We also recommend to continue using Lake Formation mode on a database once it is set up and not change it to hybrid access mode. We have provided step by step instructions if you prefer to change a Glue resource to hybrid resource though. In order to avoid impacting the existing Lake Formation users, we recommend doing it during offline hours.

For setting up Lake Formation permissions in Lake Formation mode, refer to documentation.

Using LF-Tags along with hybrid access mode

You can grant permissions on a database or table using either named resource method or LF-tags. For a hybrid resource, you can not opt-in the principal, that is, CreateLakeFormationOptIn() API to use Lake Formation permission by specifying the LF-Tags. You can only select the databases and tables by name and opt-in the principal to make Lake Formation permissions effective immediately.

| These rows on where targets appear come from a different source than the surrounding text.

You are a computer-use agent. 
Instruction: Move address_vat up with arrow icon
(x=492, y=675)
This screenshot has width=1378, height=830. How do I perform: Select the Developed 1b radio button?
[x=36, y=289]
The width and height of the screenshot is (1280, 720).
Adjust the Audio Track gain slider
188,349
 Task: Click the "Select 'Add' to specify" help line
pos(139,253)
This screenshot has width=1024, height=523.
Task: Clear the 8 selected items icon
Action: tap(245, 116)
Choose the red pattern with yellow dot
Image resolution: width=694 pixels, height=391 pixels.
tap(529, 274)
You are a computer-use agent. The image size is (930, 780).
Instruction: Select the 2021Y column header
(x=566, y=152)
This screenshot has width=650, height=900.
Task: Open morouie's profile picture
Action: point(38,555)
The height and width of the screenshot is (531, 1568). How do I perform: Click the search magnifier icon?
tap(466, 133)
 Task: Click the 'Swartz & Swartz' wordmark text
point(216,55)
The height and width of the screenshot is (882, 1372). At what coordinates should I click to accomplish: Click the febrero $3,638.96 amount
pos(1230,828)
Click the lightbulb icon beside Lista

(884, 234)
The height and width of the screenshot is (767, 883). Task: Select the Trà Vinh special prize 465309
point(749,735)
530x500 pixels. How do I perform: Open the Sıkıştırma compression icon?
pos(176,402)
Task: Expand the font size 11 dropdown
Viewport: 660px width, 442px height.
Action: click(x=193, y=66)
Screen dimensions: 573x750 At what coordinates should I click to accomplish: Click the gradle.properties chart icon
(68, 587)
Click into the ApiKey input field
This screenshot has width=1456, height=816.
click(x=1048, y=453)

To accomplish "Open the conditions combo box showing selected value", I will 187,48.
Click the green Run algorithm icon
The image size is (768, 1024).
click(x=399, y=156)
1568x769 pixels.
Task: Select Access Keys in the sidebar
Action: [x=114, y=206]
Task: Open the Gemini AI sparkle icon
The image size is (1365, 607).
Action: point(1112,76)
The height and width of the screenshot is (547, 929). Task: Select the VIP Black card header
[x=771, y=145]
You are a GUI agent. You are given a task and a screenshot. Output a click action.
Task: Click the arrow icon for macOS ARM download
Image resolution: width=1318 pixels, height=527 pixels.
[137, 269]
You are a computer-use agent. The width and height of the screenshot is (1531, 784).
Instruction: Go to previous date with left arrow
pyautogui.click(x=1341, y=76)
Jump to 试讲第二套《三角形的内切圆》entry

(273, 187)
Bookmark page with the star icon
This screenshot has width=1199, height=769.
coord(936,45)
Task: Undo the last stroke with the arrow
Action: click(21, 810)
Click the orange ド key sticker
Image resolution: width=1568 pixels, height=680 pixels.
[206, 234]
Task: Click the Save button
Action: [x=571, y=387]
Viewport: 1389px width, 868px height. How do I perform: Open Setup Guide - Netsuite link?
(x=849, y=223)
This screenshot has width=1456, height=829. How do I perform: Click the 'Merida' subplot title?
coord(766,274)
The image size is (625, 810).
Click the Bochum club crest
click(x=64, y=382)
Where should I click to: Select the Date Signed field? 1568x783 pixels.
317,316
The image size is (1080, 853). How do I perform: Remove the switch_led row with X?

If you are using LF-Tags for granting permissions, then please follow the below steps to opt-in.

  1. List out the catalog objects to which the LF-Tags are associated.
  2. List out the principals who were granted permissions on those resources.
  3. Opt-in the principals and resources as a separate step. For this, you can use the Hybrid access mode on the left navigation bar on the console or use SDK/API CreateLakeFormationOptIn().

Limitations

Please refer to our public docs for current list of considerations and limitations.